US Vice President Mike Pence sought to reassure Europe on Monday of the new US administration's commitment to transatlantic ties as he met with EU chiefs in Brussels at the tail end of a European tour.
US President Donald J. Trump rattled European allies shortly before taking office by calling NATO "obsolete" and praising Britain's decision to leave the EU. But since then, US officials have tried to mitigate European fears by playing down those comments.
"Today it is my privilege on behalf of President Trump to express the strong commitment of the United States to continued cooperation and partnership with the European Union," Pence said, speaking after talks with European Council president Donald Tusk.
“Whatever our differences, our two continents share the same heritage, the same values and, above all, the same purpose to promote peace and prosperity through freedom, democracy and the rule of law. And to those objectives we will remain committed,” Pence continued.
Pence said US commitment to transatlantic ties remained "steadfast and enduring" after decades of working together on security and economic issues.
Tusk thanked Pence for the meeting, saying that "we all truly needed it" and that Europe counted on "unequivocal" US support.

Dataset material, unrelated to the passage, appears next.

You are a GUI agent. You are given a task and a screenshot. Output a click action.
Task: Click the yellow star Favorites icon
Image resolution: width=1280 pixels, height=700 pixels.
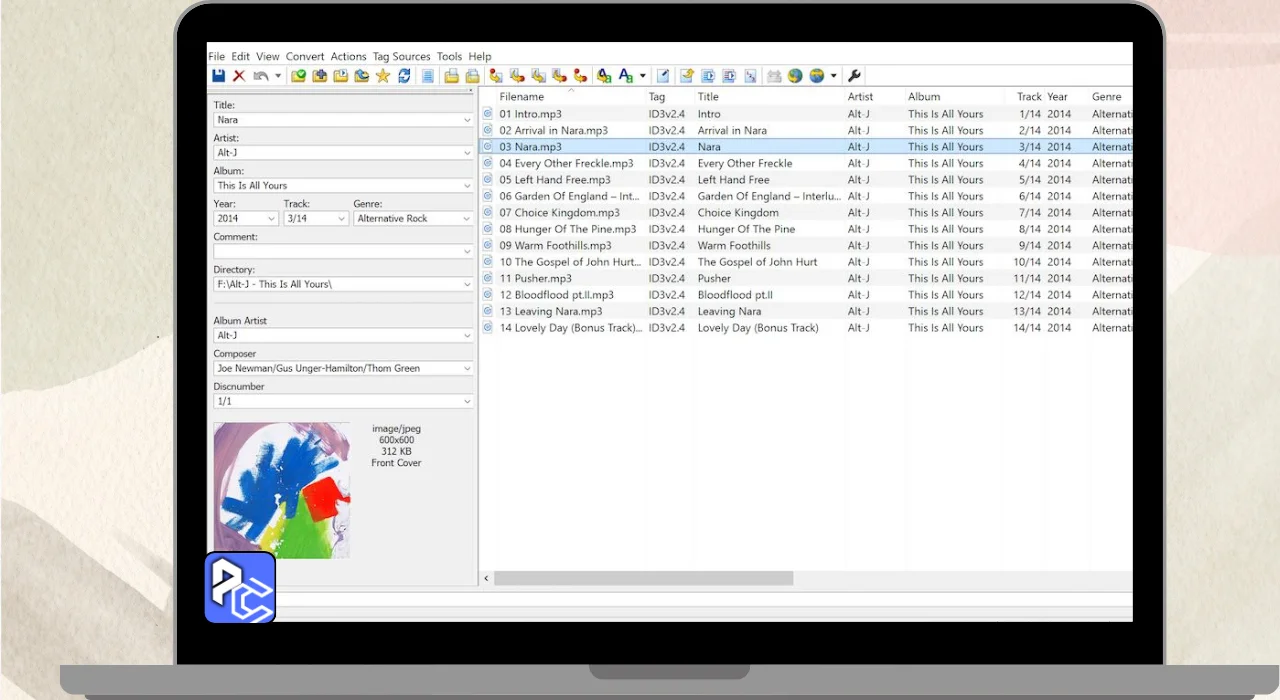(x=383, y=76)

"Too much has happened over the past month in your country and in the EU ... for us to pretend that everything is as it used to be," the former Polish premier added.

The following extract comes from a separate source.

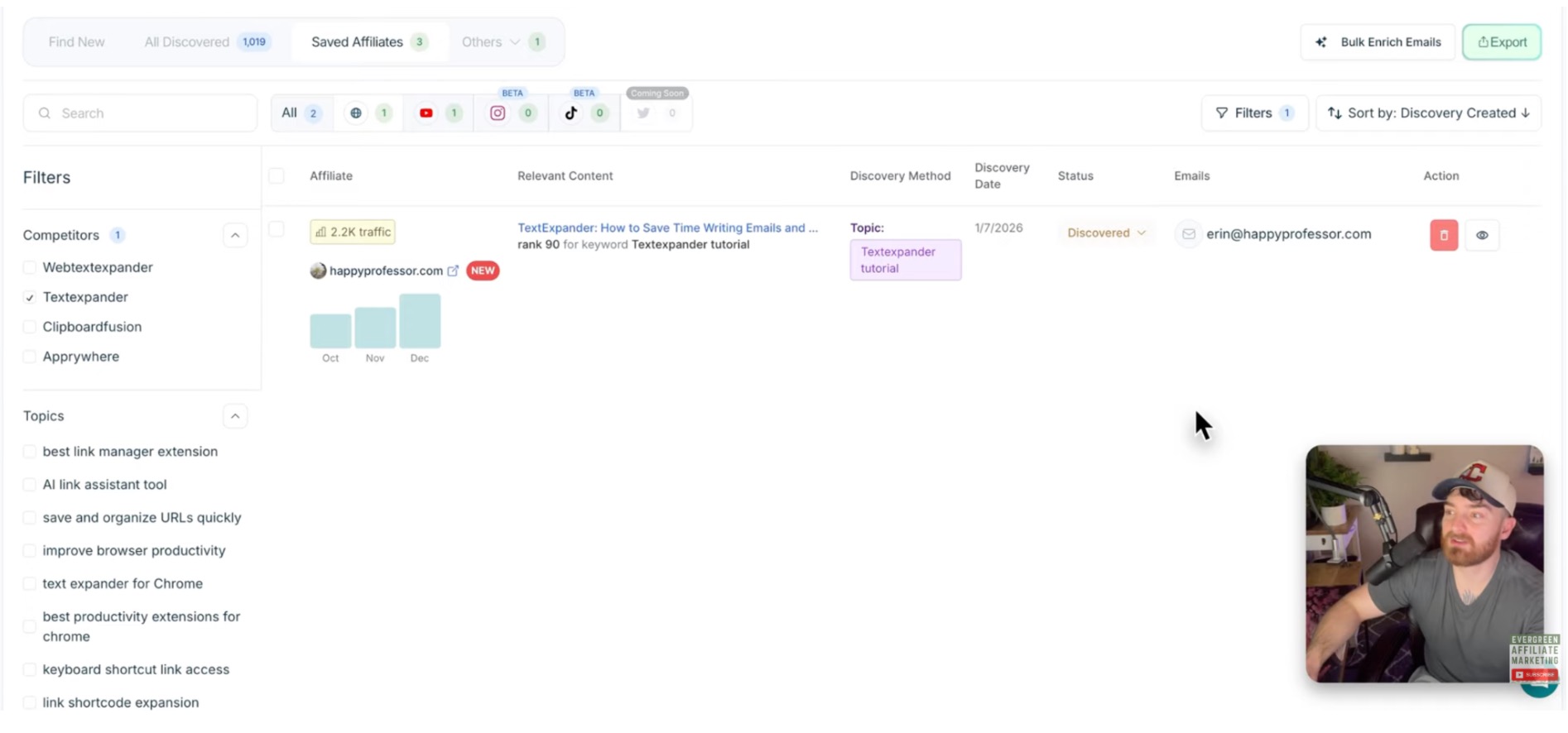Filter results by website globe icon

point(356,113)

Scores of protesters gathered outside EU headquarters to criticise the Trump administration's attitude towards women, gays and climate change.
"We are here to protest against the visit of Pence because we are revolted by the decision of the US administration to undermine women's rights worldwide," Irene Donadio, who works for the International Planned Parenthood Federation, told AFP.
Two female protesters went topless and carried banners saying, "Pence, get out of our pants," while another placard read: "Love Trumps Hate."
Trump's criticism of NATO as outdated, his praise for Brexit and his prediction that other EU members would follow suit – plus his apparent fondness for Russian President Vladimir Putin – have all unnerved US allies.
Pence's visit comes two days after Trump told a rally in Florida to "look at what's happening in Brussels" as he listed a series of European cities struck by deadly terror attacks.
Pence also met with European Commission President Jean-Claude Juncker and EU foreign policy chief Federica Mogherini. He is later scheduled to meet with NATO Secretary General Jens Stoltenberg.
Pence's Belgian hosts had earlier called on him to oppose any break-up of the EU.
"No question of allowing the European Union's break-up. That message was given," Belgian Prime Minister Charles Michel told Belga news agency after a dinner with Pence on Sunday.
"I feel that it was heard," he said.
The Brussels trip follows Pence's attendance at the Munich Security Conference, where he pledged the Trump administration's "unwavering" commitment to the transatlantic alliance.
"President Trump and our people are truly devoted to our transatlantic union," he said.
But European allies remain wary despite statements from Pence, US Defence Secretary James Mattis and US Secretary of State Rex Tillerson that stuck close to established US policy during their first foray into Europe.
Pence said Washington would push Russia to honour the Minsk ceasefire in Ukraine, while Tillerson said the US would only cooperate with Moscow if it benefits the American people.
But French Foreign Minister Jean-Marc Ayrault said he was "struck" that Pence did not specifically discuss the European Union, after Trump appeared to voice hope that other EU states would follow in the footsteps of Britain's exit.
Mogherini called Pence's visit "a very important political sign", although she also suggested that EU-US relations might become more pragmatic and may not be taken for granted as before.
For their part, Tusk and Juncker have expressed their own concerns about Trump.
Juncker once called Trump's campaign "absolutely disgusting" and told TIME magazine last week that his remarks on the EU were "highly unfriendly and not helpful at all".